Provided information section start

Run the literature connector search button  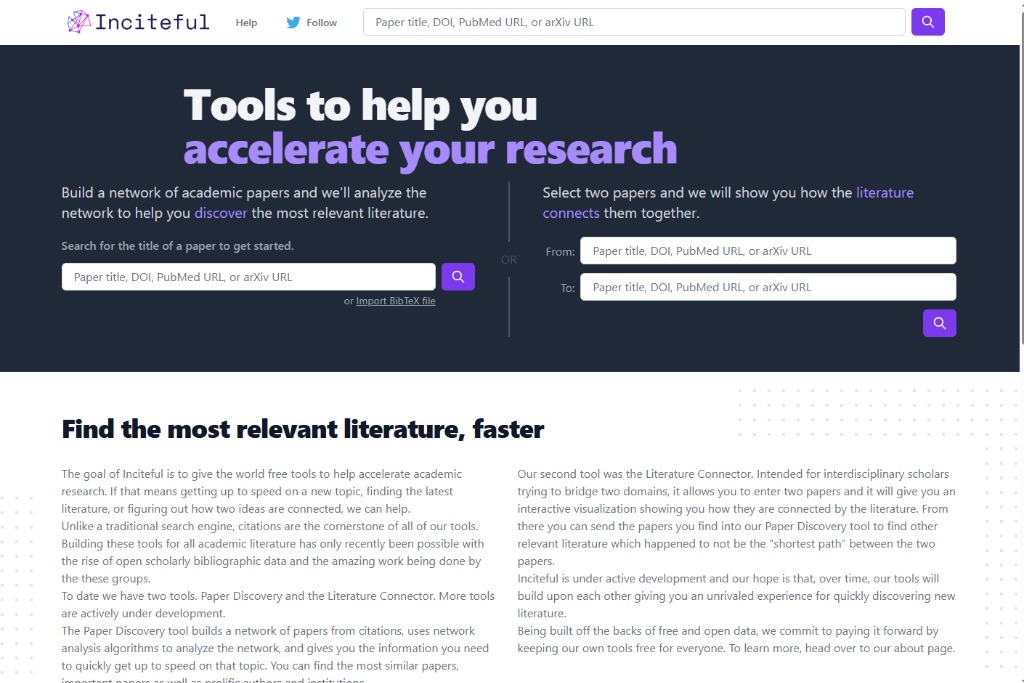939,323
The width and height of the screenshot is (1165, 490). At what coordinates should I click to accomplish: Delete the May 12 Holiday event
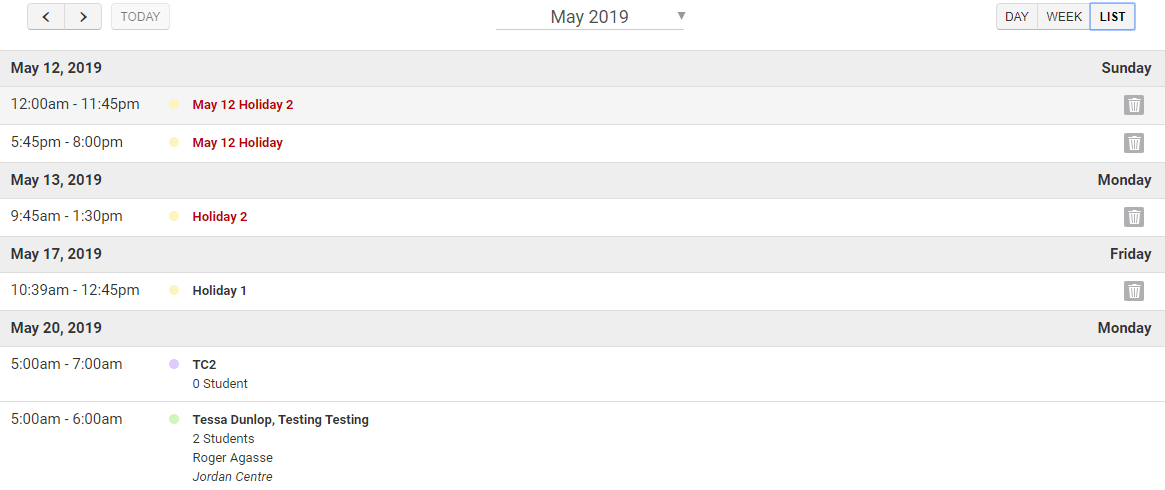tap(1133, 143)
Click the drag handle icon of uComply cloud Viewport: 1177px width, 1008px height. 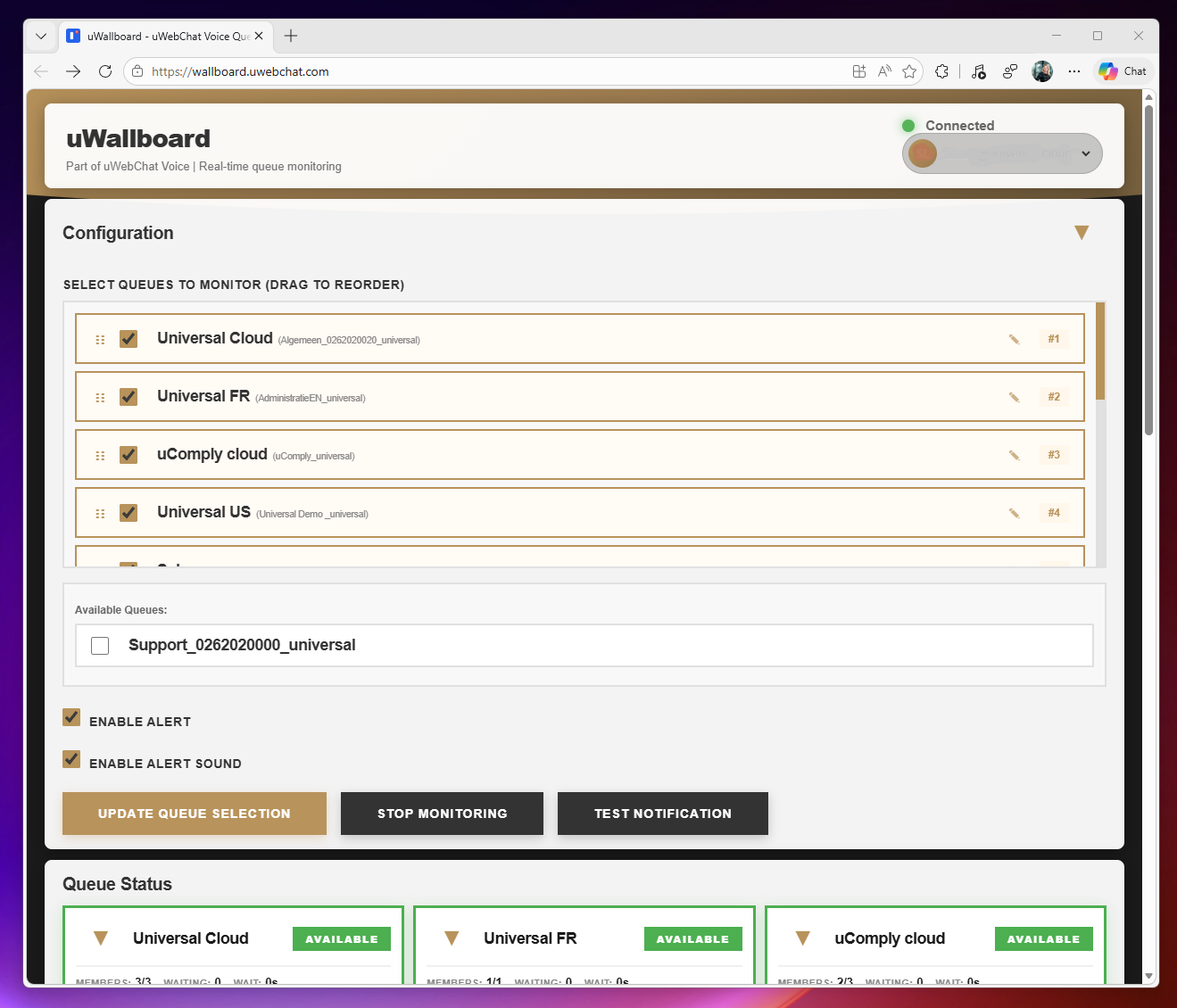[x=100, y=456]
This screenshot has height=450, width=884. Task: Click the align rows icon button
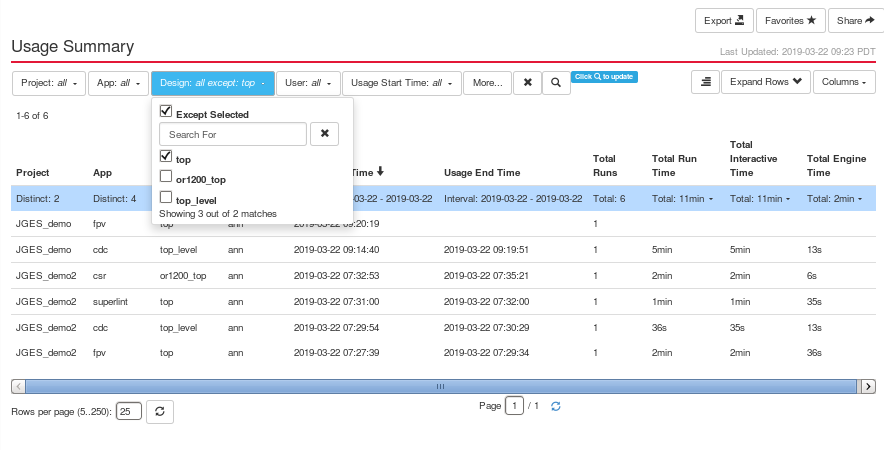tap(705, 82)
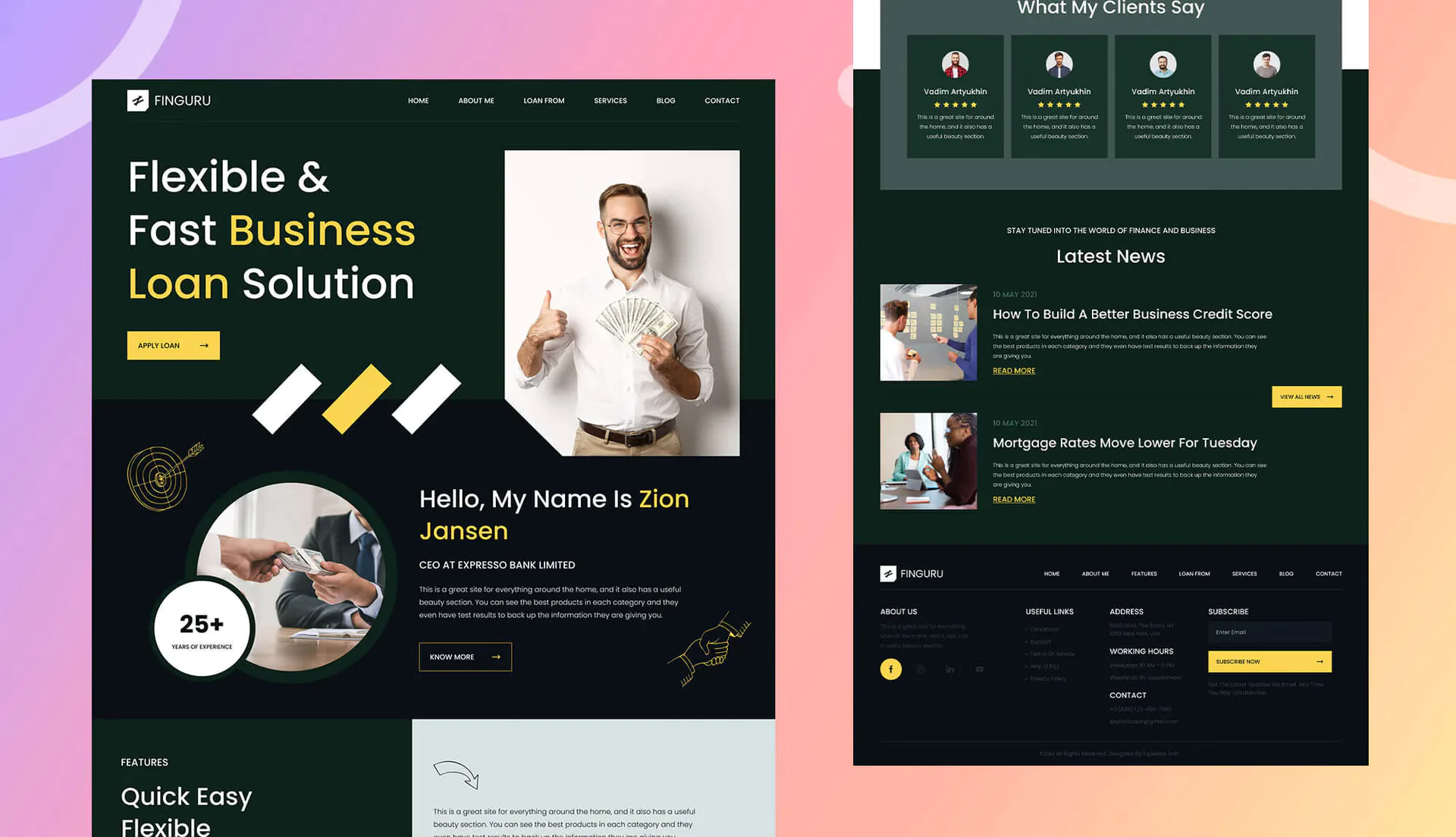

Provided information section end

#### [Aim of the task]
Produce an exact copy of only those lines that run from the line with "This screenshot has" to the final line of the records, including both; exclude images.

#### [Answer section]
This screenshot has height=450, width=884. Task: Click the align rows icon button
tap(705, 82)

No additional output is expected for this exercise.